PROBLEM STATEMENT:
Render the lines of the entries below as a numbered list, omitting blank lines and leaving out the pictures.

## Begin

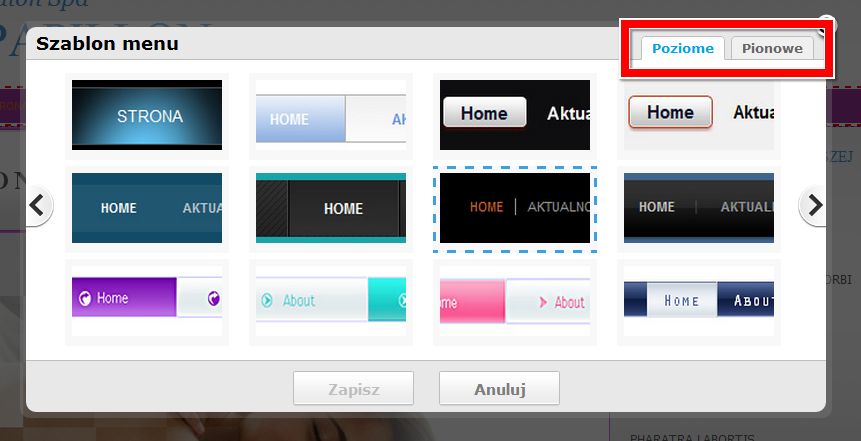Choose the light blue HOME template

[331, 115]
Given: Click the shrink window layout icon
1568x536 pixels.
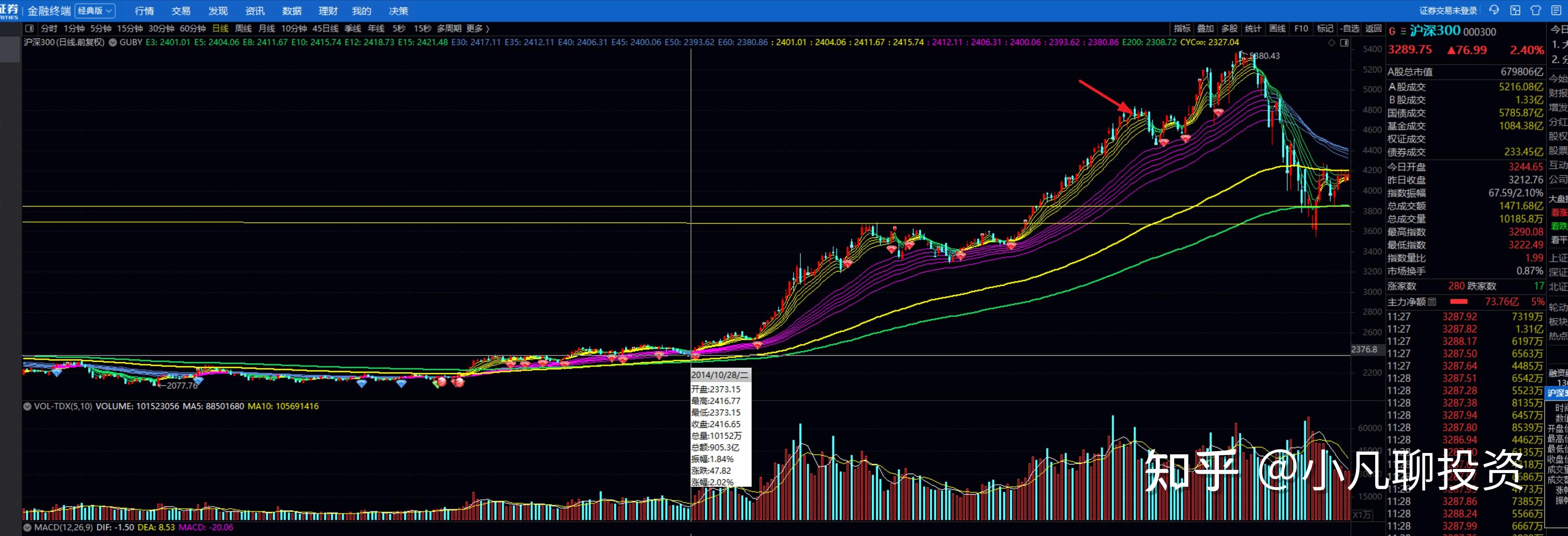Looking at the screenshot, I should [1515, 10].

## End

SOLUTION FOR THIS TASK:
1. Choose the light blue HOME template
2. [331, 115]
3. Given: Click the shrink window layout icon
4. 1568x536 pixels.
5. Looking at the screenshot, I should [1515, 10].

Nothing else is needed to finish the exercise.